How can I prepare before applying?
Check your credit, pay down debt to improve DTI, gather documents, and understand your LTV. Pre-approval can help you know your loan amount before house hunting. See What Is DTI and What Is LTV.
Does the checklist affect my Loan Estimate or closing costs?
Your Loan Estimate (provided within 3 business days of application under TRID) shows your interest rate, loan amount, mortgage payment, and closing costs. Qualification factors (credit, DTI, LTV) determine whether you qualify and at what terms—they do not change after you receive the Loan Estimate unless you reapply or change the loan.
What is DTI and why does it matter?
DTI (debt-to-income) is your monthly debt payments divided by gross monthly income.
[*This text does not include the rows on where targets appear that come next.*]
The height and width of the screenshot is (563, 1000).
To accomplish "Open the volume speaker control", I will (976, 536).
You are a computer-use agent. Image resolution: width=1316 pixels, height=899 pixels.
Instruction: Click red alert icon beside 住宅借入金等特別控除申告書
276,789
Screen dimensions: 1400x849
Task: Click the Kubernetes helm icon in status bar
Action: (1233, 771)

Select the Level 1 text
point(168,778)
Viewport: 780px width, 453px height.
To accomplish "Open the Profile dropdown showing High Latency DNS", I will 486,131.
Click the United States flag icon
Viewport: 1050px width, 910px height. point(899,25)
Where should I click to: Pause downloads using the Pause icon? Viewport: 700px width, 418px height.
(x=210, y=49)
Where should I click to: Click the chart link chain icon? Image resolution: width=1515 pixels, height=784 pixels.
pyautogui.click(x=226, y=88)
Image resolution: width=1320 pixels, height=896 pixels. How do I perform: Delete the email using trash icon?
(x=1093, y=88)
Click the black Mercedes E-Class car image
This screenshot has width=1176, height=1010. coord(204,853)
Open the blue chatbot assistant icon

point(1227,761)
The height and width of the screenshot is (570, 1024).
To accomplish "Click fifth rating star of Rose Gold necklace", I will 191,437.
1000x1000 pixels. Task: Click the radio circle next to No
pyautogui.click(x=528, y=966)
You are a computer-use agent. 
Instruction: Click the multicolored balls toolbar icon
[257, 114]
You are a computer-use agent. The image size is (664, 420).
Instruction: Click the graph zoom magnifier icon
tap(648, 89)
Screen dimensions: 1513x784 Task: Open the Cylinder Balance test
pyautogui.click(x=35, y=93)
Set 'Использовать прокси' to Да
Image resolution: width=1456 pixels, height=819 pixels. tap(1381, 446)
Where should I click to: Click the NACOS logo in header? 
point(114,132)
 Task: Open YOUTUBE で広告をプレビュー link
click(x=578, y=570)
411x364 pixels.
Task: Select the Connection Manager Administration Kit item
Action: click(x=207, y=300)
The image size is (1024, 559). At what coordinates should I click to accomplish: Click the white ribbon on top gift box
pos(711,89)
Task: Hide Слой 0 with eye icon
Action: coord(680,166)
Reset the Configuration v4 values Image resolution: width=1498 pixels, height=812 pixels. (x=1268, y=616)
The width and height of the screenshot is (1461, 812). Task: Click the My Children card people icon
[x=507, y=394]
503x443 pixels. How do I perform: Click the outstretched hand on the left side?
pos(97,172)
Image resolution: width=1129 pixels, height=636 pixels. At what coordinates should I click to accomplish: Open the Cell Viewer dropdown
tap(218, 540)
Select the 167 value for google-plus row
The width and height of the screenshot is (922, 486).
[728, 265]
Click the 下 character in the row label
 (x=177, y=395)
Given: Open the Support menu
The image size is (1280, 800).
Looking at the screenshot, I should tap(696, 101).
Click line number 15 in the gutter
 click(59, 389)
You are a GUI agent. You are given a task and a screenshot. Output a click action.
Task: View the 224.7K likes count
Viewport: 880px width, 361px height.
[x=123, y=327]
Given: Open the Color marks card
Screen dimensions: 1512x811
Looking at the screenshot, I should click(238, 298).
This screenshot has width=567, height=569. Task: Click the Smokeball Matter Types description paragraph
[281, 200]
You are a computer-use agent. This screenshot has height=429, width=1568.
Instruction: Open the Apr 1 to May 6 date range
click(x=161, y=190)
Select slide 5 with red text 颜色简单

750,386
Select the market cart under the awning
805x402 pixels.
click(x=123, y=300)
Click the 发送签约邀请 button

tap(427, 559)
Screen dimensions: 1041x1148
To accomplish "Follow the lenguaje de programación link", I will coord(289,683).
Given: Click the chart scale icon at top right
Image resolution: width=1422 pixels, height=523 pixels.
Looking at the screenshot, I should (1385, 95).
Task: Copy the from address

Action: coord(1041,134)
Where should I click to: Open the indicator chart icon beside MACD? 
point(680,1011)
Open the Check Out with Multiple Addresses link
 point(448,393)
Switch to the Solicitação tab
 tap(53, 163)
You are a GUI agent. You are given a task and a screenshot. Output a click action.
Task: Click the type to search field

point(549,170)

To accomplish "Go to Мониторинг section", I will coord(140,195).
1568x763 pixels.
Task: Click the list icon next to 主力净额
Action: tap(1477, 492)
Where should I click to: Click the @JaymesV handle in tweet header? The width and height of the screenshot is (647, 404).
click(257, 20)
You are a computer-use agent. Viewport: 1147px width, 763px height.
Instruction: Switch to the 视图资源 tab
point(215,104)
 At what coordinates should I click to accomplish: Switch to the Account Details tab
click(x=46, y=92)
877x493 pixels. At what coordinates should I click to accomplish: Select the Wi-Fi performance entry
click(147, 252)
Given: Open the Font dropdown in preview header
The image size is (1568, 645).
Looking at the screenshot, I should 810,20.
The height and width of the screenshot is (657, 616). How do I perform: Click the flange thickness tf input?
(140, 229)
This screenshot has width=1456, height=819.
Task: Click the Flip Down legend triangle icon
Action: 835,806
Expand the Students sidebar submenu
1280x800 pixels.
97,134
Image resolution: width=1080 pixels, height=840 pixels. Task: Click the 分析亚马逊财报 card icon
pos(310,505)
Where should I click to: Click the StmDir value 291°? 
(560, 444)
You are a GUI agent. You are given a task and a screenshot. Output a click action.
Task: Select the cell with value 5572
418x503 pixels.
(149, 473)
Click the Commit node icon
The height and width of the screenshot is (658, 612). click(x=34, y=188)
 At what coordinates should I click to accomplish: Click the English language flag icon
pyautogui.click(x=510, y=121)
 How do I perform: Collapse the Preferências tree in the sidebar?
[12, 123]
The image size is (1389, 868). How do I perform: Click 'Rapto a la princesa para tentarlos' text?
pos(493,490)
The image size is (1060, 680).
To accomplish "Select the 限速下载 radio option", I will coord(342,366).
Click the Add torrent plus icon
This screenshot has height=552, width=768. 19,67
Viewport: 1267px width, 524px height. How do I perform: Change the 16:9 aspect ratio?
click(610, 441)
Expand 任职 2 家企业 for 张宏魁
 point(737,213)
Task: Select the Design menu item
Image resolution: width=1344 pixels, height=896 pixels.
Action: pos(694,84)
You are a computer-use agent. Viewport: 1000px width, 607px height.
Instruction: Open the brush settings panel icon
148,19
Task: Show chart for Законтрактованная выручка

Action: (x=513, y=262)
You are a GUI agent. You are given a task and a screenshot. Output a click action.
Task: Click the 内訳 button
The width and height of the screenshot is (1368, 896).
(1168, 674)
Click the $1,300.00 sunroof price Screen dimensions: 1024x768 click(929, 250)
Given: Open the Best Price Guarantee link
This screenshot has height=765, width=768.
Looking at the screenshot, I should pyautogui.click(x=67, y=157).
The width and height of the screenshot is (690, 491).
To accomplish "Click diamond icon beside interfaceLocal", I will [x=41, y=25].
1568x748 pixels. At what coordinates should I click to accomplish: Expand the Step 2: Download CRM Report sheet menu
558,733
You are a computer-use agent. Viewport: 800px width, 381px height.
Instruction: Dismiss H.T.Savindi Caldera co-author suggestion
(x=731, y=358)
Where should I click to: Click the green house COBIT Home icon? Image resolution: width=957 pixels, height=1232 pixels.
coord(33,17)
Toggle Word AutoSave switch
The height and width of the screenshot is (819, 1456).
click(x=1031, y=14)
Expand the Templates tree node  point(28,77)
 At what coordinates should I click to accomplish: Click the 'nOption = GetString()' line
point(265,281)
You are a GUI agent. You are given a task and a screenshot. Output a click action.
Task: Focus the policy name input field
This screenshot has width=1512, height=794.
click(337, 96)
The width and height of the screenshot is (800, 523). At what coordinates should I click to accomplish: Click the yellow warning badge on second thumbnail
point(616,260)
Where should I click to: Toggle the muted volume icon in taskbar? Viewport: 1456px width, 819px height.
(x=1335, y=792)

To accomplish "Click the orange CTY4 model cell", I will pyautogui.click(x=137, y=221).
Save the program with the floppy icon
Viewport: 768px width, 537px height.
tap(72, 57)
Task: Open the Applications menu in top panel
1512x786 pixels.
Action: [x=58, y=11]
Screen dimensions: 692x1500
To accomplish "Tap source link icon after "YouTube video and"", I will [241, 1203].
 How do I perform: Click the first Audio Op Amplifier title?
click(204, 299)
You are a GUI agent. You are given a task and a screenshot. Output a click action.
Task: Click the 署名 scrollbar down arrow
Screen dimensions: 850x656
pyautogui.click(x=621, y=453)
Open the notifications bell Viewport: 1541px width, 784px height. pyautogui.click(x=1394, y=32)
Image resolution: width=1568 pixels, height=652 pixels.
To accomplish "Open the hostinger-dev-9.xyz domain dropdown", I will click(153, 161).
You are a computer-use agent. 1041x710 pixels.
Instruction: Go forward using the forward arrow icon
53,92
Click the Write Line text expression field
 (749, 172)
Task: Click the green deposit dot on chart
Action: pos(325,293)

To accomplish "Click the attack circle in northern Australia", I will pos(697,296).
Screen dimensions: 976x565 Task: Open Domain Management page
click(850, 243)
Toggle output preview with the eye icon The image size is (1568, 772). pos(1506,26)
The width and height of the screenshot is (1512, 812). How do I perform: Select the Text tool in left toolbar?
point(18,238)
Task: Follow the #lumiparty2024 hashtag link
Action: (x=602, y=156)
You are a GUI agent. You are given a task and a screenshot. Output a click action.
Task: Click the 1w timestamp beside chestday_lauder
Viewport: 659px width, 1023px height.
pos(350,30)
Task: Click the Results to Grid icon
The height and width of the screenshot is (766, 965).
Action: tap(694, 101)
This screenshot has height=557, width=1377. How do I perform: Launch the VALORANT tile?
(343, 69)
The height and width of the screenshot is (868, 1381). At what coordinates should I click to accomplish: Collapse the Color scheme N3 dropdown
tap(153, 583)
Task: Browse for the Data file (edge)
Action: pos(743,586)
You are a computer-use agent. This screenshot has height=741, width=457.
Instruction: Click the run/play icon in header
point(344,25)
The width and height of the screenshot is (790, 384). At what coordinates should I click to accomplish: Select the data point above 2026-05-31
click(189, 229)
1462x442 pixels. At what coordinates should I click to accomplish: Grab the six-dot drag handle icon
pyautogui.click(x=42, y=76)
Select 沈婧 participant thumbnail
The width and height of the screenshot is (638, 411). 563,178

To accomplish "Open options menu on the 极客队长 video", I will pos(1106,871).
Lenders typically want DTI below 43–50% depending on the program. A lower DTI can help you qualify for a larger loan amount. See What Is DTI for details.

Sources

  • Consumer Financial Protection Bureau (CFPB) – Loan Estimate and Closing Disclosure (TRID)
  • Consumer Financial Protection Bureau (CFPB) – Truth in Lending Act (TILA)
  • Consumer Financial Protection Bureau (CFPB) – Mortgage qualification and approval
  • Consumer Financial Protection Bureau (CFPB) – Know before you owe

Educational Disclaimer

This content is provided for general educational purposes only and does not constitute financial, legal, or mortgage advice.

Housentia is not a lender, mortgage broker, or loan originator.

Requirements vary by lender and program.